OneLogin
- Company type: Private company
- Industry: Cloud computing
- Founded: 2009; 17 years ago
- Founders: Thomas Pedersen; Christian Pedersen;
- Headquarters: San Francisco, California
- Revenue: ▲$23.7 million(2023)
- Number of employees: 200(2023)
- Website: www.onelogin.com

= OneLogin =

Cloud-based management provider

OneLogin, Inc. is a cloud-based identity and access management (IAM) provider that develops a unified access management (UAM) platform for enterprise-level businesses and organizations.

==History==
OneLogin was founded in 2009 in San Francisco by Thomas and Christian Pedersen. The brothers were previously involved with the help desk application Zendesk before launching OneLogin. The service officially launched in 2010.

In December 2015, the company acquired San Diego–based Cafésoft, a provider of on-premise web access management (WAM) software.

In June 2016, OneLogin acquired a cloud-based password management tool known as Portadi. Later, in November 2016, OneLogin acquired a software vendor with container technology, that runs on mobile devices, as well as an account takeover detection company in 2017.

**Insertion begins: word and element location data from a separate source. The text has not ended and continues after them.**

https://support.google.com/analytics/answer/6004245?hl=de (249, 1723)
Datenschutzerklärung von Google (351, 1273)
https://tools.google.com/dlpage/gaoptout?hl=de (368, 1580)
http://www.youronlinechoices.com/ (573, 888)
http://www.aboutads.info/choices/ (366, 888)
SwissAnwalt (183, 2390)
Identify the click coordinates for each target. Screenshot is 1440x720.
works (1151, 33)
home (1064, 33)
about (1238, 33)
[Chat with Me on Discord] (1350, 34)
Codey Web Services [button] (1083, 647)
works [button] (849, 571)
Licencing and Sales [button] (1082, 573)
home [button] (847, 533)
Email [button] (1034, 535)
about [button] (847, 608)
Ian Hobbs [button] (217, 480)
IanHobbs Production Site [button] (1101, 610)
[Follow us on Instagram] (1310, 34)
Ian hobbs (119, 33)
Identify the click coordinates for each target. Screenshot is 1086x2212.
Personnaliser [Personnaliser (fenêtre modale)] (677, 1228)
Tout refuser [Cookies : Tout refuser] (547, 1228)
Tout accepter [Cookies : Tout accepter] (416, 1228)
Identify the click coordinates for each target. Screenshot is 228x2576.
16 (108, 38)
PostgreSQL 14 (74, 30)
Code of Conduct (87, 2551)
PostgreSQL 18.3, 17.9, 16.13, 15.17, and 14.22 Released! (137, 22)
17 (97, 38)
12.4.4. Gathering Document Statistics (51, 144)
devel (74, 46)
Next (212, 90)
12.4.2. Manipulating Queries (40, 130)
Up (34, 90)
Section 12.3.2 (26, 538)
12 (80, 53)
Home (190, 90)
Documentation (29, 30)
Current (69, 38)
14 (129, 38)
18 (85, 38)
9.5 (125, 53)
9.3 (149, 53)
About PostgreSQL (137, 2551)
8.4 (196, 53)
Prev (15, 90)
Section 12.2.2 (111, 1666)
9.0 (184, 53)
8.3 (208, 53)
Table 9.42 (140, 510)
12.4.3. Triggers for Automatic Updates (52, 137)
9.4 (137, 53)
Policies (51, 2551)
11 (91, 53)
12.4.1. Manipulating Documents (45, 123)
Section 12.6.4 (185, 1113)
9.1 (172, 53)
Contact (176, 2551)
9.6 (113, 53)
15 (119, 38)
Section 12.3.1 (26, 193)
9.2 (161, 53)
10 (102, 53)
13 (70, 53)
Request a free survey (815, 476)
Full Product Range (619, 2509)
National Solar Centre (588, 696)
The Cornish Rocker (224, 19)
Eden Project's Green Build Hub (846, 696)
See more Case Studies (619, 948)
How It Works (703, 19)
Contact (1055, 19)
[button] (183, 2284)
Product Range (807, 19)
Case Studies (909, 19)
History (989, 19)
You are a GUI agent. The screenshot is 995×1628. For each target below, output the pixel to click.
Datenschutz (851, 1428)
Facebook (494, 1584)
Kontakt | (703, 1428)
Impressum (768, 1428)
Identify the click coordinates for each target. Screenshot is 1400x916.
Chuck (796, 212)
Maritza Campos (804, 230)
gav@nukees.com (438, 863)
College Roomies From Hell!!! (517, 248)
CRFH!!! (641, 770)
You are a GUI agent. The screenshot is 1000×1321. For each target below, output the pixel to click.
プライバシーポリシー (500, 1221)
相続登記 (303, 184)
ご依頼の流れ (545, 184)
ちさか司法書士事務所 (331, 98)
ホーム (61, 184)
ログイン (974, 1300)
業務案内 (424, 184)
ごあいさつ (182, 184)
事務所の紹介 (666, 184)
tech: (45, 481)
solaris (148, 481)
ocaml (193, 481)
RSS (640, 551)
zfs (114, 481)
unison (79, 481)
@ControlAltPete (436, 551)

OneLogin was acquired on October 4, 2021, by One Identity.

==Security breaches==
In August 2016, OneLogin reported that "an unauthorized user gained access to one of our standalone systems, which we use for log storage and analytics." The single user accessed the service for a month or more and may have been able to see Secure Notes unencrypted. In response, OneLogin fixed the cleartext logging bug.

On May 31, 2017, OneLogin detected and stopped unauthorized access in their US data region.